Of course, not all of GPT-3’s output is so profound and elegant, or acts as mirrors of our own existential experience.

AIWeirdness is a delightful blog that documents the strange, silly, and confusing output of GPT-3 and other language models. I enjoyed the recent experiment to generate New Year’s resolutions. We get some exceedingly strange ones like “Find wallpaper for the kitchen/bathroom, and then paint it” and “Make broccoli the national currency and then paint that.”

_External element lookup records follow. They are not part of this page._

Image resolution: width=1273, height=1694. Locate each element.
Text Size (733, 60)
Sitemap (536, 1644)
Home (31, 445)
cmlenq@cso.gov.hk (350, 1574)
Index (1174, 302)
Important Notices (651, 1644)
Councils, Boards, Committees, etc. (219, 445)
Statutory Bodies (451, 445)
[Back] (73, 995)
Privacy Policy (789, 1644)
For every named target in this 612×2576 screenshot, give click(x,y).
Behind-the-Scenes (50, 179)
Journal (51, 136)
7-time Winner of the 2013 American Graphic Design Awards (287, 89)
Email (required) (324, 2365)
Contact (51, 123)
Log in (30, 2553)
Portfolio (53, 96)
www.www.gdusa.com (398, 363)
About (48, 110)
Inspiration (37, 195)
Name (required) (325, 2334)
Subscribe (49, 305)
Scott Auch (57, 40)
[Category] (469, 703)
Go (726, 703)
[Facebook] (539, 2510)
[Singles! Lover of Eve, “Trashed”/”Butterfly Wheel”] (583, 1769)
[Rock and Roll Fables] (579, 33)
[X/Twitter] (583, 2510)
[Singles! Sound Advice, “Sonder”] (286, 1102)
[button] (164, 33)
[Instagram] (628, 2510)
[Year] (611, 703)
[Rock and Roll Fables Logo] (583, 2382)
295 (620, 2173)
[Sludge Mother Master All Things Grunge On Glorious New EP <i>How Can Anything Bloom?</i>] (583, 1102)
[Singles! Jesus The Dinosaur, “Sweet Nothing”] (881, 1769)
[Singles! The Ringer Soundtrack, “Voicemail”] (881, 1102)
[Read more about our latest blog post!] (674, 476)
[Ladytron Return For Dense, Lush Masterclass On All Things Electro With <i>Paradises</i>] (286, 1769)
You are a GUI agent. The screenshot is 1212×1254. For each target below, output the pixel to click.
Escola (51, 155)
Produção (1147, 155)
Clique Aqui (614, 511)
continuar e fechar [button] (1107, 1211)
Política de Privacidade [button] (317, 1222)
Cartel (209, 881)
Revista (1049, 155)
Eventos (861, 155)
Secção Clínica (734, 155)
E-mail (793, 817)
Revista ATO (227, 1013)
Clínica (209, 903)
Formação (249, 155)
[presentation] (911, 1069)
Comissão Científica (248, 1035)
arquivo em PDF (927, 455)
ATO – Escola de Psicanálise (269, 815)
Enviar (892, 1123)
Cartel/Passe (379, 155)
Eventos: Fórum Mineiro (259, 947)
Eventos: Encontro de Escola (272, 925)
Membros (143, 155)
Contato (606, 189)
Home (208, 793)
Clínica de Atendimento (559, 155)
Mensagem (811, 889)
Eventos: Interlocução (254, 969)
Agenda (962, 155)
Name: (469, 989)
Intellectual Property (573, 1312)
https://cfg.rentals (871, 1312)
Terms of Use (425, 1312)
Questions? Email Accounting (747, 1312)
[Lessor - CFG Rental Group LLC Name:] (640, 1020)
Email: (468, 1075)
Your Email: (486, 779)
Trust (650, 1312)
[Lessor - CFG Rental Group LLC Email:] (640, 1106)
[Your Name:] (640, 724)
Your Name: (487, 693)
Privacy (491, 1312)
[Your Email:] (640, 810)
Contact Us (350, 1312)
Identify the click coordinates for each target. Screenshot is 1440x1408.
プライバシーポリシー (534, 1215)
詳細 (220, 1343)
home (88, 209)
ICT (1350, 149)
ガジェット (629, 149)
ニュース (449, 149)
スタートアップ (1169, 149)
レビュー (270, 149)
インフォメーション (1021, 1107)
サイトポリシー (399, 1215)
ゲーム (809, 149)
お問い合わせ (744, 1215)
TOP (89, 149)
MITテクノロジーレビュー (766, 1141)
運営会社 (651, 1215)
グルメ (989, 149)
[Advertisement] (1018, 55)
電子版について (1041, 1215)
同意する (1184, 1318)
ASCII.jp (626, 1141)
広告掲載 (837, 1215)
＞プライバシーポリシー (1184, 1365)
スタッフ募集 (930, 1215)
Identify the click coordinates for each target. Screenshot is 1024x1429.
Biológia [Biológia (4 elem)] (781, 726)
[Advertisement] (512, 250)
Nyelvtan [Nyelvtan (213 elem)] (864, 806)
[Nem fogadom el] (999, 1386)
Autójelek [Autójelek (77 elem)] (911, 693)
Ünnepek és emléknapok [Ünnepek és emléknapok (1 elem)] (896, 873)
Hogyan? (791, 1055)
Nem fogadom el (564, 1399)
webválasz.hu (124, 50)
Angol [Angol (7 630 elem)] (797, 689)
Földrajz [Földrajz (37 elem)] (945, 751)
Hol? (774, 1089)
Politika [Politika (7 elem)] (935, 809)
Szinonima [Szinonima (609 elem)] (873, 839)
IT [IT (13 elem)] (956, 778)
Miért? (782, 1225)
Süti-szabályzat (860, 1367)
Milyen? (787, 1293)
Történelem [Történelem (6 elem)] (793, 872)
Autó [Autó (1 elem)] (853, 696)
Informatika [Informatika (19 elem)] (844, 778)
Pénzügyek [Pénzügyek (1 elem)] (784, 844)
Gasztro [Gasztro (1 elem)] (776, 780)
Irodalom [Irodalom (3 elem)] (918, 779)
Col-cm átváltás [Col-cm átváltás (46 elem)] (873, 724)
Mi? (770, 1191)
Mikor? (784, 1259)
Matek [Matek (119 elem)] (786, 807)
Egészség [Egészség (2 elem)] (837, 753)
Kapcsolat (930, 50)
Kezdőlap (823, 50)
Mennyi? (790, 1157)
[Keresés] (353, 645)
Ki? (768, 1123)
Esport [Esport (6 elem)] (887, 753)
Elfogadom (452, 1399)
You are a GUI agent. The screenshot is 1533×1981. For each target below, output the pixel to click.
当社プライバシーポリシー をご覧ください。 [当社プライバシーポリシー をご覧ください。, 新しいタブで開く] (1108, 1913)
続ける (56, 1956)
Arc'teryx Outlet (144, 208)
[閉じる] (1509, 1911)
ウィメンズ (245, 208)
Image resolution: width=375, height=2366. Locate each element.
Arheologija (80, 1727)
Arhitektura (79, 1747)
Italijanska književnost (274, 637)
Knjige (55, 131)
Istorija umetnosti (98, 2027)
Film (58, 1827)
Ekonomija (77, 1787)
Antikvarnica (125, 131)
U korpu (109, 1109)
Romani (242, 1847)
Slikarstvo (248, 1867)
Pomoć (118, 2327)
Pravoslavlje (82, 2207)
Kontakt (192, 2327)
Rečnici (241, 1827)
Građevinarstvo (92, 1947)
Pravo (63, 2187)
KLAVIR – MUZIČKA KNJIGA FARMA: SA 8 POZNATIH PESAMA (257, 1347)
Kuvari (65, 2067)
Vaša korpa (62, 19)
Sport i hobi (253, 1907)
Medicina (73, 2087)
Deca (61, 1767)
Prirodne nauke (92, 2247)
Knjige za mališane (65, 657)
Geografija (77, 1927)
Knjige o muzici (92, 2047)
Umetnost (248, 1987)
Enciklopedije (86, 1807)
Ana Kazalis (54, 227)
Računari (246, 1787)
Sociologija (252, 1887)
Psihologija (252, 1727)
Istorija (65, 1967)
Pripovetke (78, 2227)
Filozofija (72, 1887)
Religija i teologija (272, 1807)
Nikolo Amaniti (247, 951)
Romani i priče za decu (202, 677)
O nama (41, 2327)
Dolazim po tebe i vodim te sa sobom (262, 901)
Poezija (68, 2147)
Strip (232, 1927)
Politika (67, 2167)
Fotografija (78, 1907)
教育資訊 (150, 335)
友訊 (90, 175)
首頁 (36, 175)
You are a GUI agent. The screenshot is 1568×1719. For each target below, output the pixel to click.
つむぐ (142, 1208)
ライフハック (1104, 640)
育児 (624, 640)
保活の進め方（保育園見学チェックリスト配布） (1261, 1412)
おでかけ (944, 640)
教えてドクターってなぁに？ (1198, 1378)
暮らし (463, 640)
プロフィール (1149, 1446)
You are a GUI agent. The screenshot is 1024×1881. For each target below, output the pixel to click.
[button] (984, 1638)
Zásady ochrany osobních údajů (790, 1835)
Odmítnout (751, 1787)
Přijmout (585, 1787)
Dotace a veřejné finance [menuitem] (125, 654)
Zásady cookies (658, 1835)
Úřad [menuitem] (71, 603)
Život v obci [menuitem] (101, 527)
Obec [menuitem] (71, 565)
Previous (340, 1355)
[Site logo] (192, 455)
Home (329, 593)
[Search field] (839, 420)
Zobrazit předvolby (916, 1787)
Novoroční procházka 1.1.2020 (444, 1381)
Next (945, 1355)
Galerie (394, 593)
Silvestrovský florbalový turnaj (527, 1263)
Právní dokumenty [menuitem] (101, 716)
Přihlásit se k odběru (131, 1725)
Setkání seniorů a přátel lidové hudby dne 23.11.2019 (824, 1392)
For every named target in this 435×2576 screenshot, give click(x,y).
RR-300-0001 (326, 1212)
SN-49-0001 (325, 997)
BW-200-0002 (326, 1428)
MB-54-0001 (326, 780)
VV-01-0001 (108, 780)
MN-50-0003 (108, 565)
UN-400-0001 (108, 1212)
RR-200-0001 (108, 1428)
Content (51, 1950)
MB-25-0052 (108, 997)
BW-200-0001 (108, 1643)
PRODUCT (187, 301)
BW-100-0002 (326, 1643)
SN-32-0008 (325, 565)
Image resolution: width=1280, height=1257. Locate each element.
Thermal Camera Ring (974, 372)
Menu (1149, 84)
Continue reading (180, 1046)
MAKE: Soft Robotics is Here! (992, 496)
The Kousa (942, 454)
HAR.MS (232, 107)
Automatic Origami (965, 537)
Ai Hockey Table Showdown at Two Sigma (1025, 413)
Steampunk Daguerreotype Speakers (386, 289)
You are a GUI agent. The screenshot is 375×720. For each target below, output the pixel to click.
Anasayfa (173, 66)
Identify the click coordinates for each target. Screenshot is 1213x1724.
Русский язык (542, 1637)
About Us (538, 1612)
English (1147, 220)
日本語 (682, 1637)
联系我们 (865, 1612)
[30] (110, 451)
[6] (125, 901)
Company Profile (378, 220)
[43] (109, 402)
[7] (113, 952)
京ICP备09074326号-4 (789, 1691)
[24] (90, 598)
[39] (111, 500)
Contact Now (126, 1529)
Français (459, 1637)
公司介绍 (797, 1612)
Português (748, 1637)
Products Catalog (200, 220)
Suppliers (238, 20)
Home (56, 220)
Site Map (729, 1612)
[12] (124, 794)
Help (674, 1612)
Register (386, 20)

nlp_new_years_resolutions Janelle Shane seeded GPT-3 with the bolded starter text. The rest is GPT-3’s own weird output, it seems very focused on broccoli and painting.

One of the joys of working in technology is seeing how tech innovations can be powerfully, eerily human (and even more than human), and also still manage to massively fall on its face at the same time. I’m jealous of GPT-3’s essay output—it’s probably better than any creative fiction I could ever write. But at least I can write better New Year’s resolutions.

This collection of dead matter does indeed know a few good tricks.

This article was last updated on 2/4/2022. v1 is 794 words and took 1.5 hours to write and edit.